Le quatrième personnage de l'Etat a aussitôt annoncé, dans un communiqué transmis à l'AFP, être "déterminé à poursuivre (sa) mission" à la tête de l'Assemblée.
Ce coup dur pour la majorité intervient alors que, hasard du calendrier, deux autres poids lourds, François Bayrou et Marielle de Sarnez, ont été entendus le même jour par la police judiciaire dans le cadre de l'affaire des emplois présumés fictifs des assistants d'europarlementaires MoDem.
A l'issue d'un "interrogatoire de première comparution" de près de 15 heures au tribunal de grande instance de Lille, où l'affaire a été dépaysée il y a un an, "les trois juges d'instruction saisis du dossier ont décidé de mettre en examen Richard Ferrand pour prise illégale d'intérêts", a indiqué dans la nuit à l'AFP le parquet de Lille.
M. Ferrand a dans la foulée pris "acte de cette mesure procédurale qui va lui permettre de pouvoir se défendre dans ce dossier" et a assuré "rester serein sur l'issue de la procédure, au regard du classement sans suite de l'ensemble des griefs de la première plainte" en octobre 2017, "d'autant plus qu'aucun élément nouveau n'a été versé à ce dossier dans lequel il n'y a ni préjudice ni victime".
Attendue depuis des mois, l'audition libre du président de l'Assemblée nationale - que l'immunité parlementaire n'empêche pas - a débuté en milieu de matinée pour s'achever vers 00H30.
L'affaire des Mutuelles de Bretagne avait conduit ce fidèle de la première heure d'Emmanuel Macron à quitter le gouvernement en juin 2017. A peine nommé ministre de la Cohésion des territoires, il avait été épinglé par Le Canard enchaîné qui avait révélé qu'en 2011 les Mutuelles de Bretagne, qu'il dirigeait alors, avaient décidé de louer des locaux commerciaux appartenant à sa compagne. M. Ferrand conteste toute irrégularité.
Le procureur de Brest avait ouvert une enquête préliminaire en juin 2017, classée sans suite en octobre. Il avait invoqué la prescription s'agissant d'un éventuel délit de prise illégale d'intérêts et jugé que les infractions d'abus de confiance et d'escroquerie n'étaient "pas constituées".
L'association anti-corruption Anticor avait alors déposé une seconde plainte avec constitution de partie civile.
Après avoir présidé le groupe des députés LREM, Richard Ferrand a pris la succession de François de Rugy à la présidence de l'Assemblée en septembre 2018.
Dès son élection au perchoir, il avait déjà averti à demi-mot qu'il ne démissionnerait pas en cas de mise en examen.
"Toujours présumé innocent"
"Le Parlement a son indépendance.
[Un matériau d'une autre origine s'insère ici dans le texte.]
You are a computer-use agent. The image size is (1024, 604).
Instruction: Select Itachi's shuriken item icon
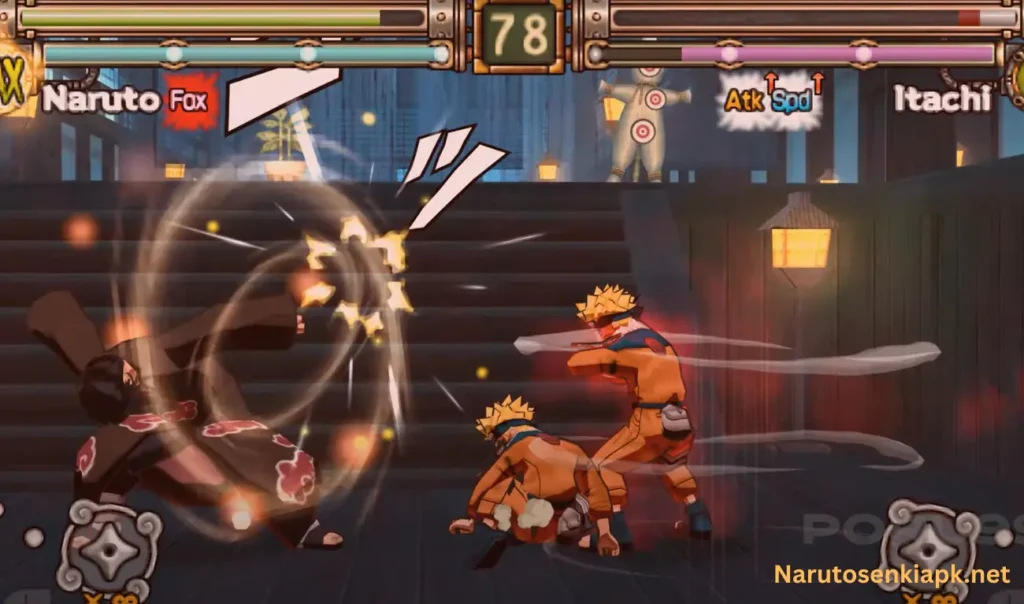click(x=930, y=545)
Par conséquent, les parlementaires n'ont pas à être dans la main de l'autorité judiciaire", avait-il déclaré en soulignant qu'un "certain nombre de parlementaires mis en examen" continuaient à "exercer leur mandat".
Interrogée mercredi midi à l'issue du Conseil des ministres sur l'audition alors en cours, la porte-parole du gouvernement Sibeth Ndiaye a refusé tout "commentaire avant d'avoir connaissance de l'objet de cette convocation".
"Ce rendez-vous aurait dû avoir lieu il y a un an mais M. Ferrand avait réussi à gagner un peu de temps en faisant dépayser son dossier à Lille. On souhaite désormais qu'il s'explique sur les faits qui lui sont reprochés et qui ne sont pas prescrits", a déclaré pour sa part à l'AFP le président d'Anticor, Jean-Christophe Picard.
Dès l'annonce de l'audition de M. Ferrand, plusieurs députés de la majorité lui ont apporté leur soutien et tenté par avance de minimiser la portée d'une éventuelle mise en examen.
Ainsi, Bruno Bonnell (LREM) a déclaré "ne pas douter de son honnêteté" et, selon lui, "la vérité sortira sereinement". "Évidemment, il peut rester à son poste", a-t-il assuré.
Une mise en examen n'aurait "aucune incidence", avait renchéri auprès de l'AFP Alain Tourret (LREM), avocat de profession.
La mise en examen d'un président de l'Assemblée nationale pendant son passage au perchoir est inédite. Laurent Fabius était déjà mis en examen dans l'affaire du sang contaminé au moment où il est redevenu président de l'Assemblée en 1997.
Richard Ferrand "est présumé innocent" et "quand bien même il serait" mis en examen, "il serait toujours présumé innocent", a réagi pour sa part Sébastien Chenu, porte-parole du Rassemblement national sur BFMTV.